Stored records
----

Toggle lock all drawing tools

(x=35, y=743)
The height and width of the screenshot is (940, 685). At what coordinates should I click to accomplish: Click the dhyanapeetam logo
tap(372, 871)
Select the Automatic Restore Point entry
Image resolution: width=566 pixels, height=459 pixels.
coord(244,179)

----

Give back every entry above, complete and exact.

§ **Response area**
Toggle lock all drawing tools

(x=35, y=743)
The height and width of the screenshot is (940, 685). At what coordinates should I click to accomplish: Click the dhyanapeetam logo
tap(372, 871)
Select the Automatic Restore Point entry
Image resolution: width=566 pixels, height=459 pixels.
coord(244,179)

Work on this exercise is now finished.